Transitional Care of the CVA Patient and Family Experience

By Kindred Healthcare
Transitional Care of the CVA Patient/Family ExperienceWe all know that family caregivers play a critical role in maintaining the gains patients make in post-acute recovery, especially after they transition to home. But truly understanding the complexity of the family caregiver role is crucial to ensuring that patients are in good hands, have the best chance at maintaining their gains and avoid returning to a higher level of care, all of which affect post-acute outcomes.

Eric Coleman, MD, MPH, AGSF, FACP, Director, University of Colorado Denver, has been a favorite speaker at Kindred’s Clinical Impact Symposium, and this year he returned to explore the family experience in the transitional care of the CVA patient.
Coleman referenced recent research that found that 46% of family caregivers reported performing medical/ nursing tasks – tasks that are typically described as skilled and delivered by clinicians.
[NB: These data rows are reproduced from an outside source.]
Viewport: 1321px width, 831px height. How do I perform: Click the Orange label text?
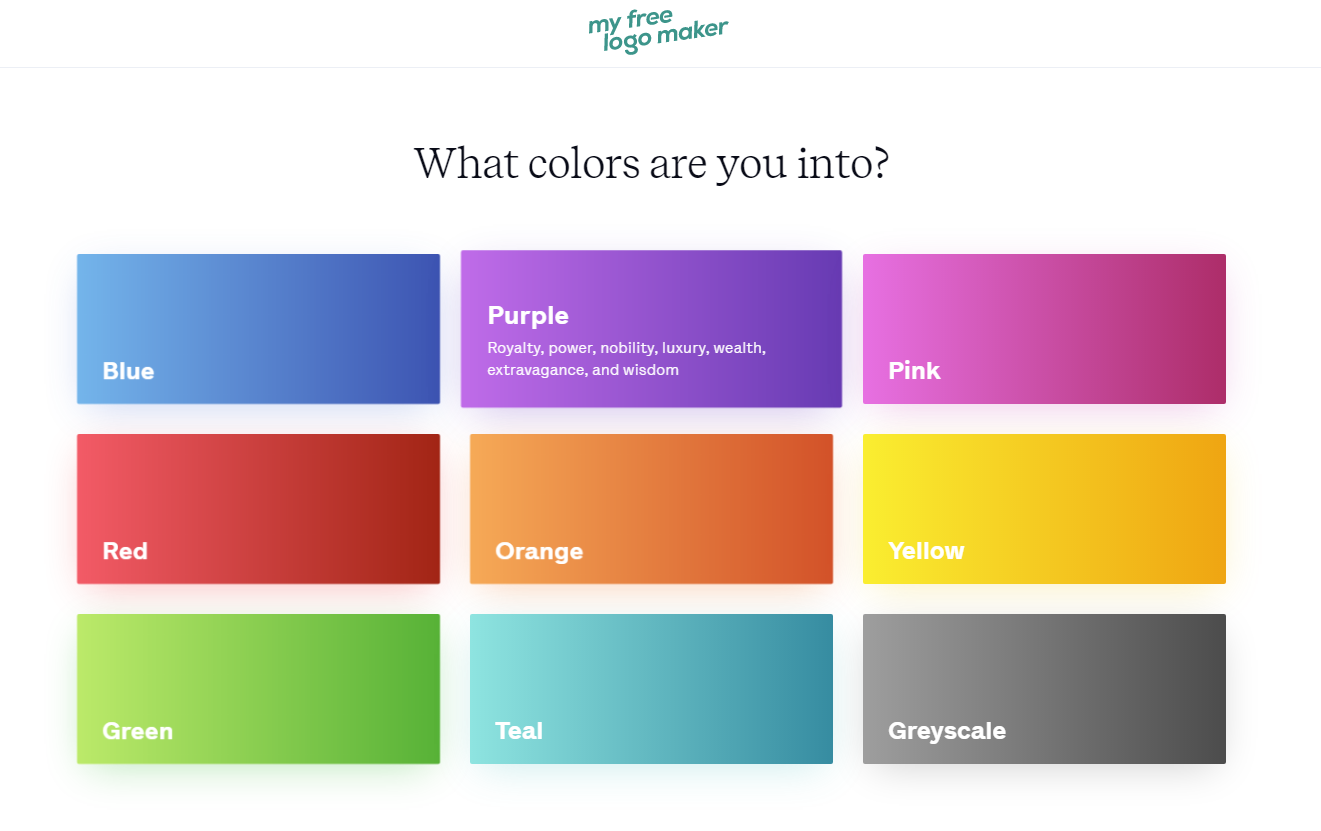pos(539,552)
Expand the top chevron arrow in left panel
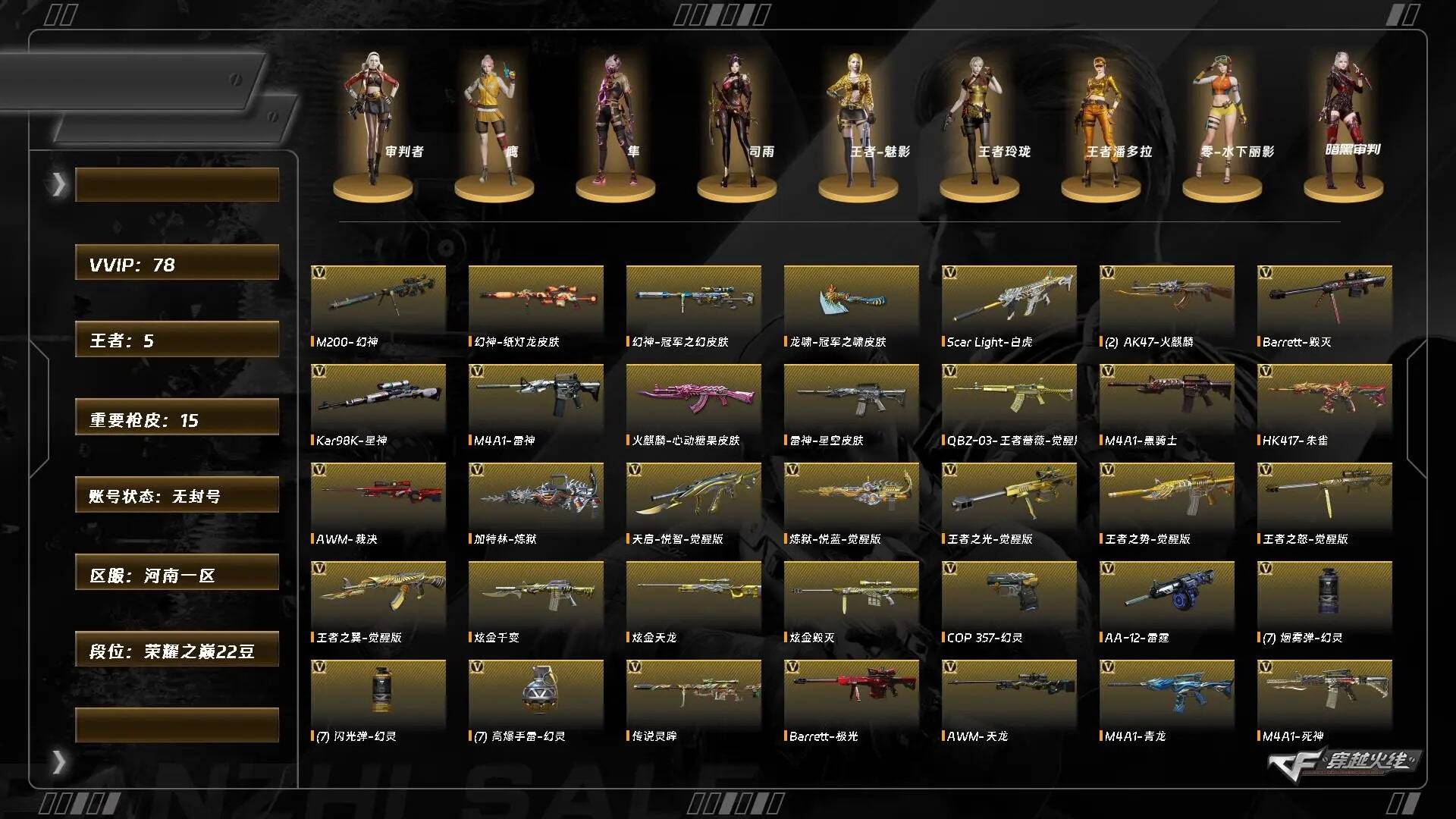The image size is (1456, 819). click(58, 184)
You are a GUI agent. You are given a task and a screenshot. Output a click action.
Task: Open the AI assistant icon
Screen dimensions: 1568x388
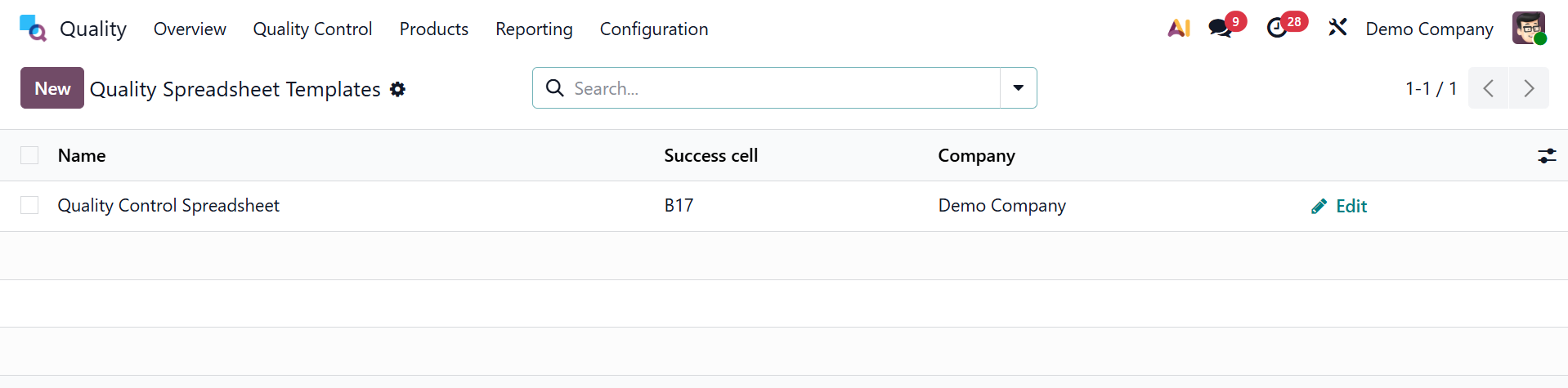1178,29

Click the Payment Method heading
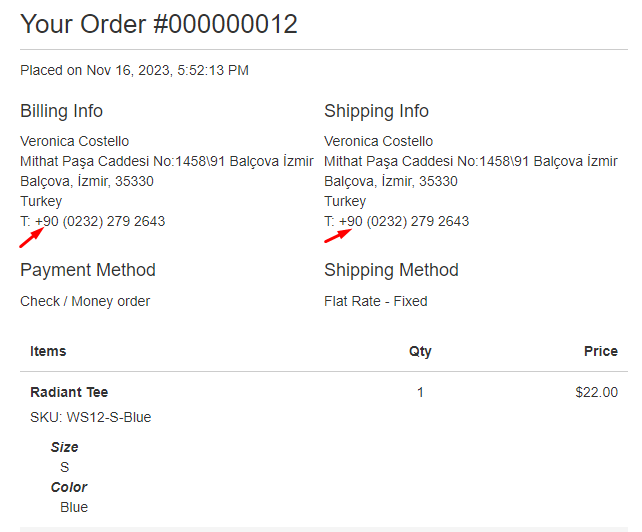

Seventy-eight percent of family caregivers managed medications. And 53% served as care coordinators.

Many of those caregivers have been improperly prepared for these roles. They don’t always know what is expected of them. Involving family caregivers from the start and making an effort to truly understand their preparedness and their expectation of their own roles is important to success, Coleman said.

If family members are not involved, they don’t know what is expected of them, he said. They have no opportunity to refuse or have barriers accounted for in care plans.

Family caregivers often need training and support. No one can absorb all information and instructions given at discharge without follow-up. Early preparation and post-discharge follow-up are key.

It is crucial to broaden our understanding of who or what a family caregiver is, and we must think outside the traditional definition, Coleman said. Assumptions may be wrong. Asking a patient, “who helps you with your medications?” is one way to elicit useful information. It may:


  • Not always be a relative
  • Not always be just one person
  • May be local or distant
  • May be role-specific
  • May change over time

From their vantage point, family caregivers may not always want to be known as “family caregiver” or “power of attorney.” Often they just want to be known as they were before – as a daughter or son, for example.

Coleman mentioned a Web resource that can help both clinicians and family caregivers in formulating successful care plans for patients:

Coleman also talked about the very important topic of cross-setting communication and information exchange.

When forming cross-continuum teams, Coleman said, it is important to acknowledge interdependence with an eye to language and standardization of communication (or at least developing an understanding of the language used by the other entity).
Care tools are developed in order to communicate important clinical information from one setting to the next.

Paying closer attention to the details regarding family caregivers, as well as forming effective cross-continuum teams, will help us improve care transitions, an important goal as the healthcare environment moves from volume to value-based care. Utilizing local expertise and sharing successful tools are important strategies as well.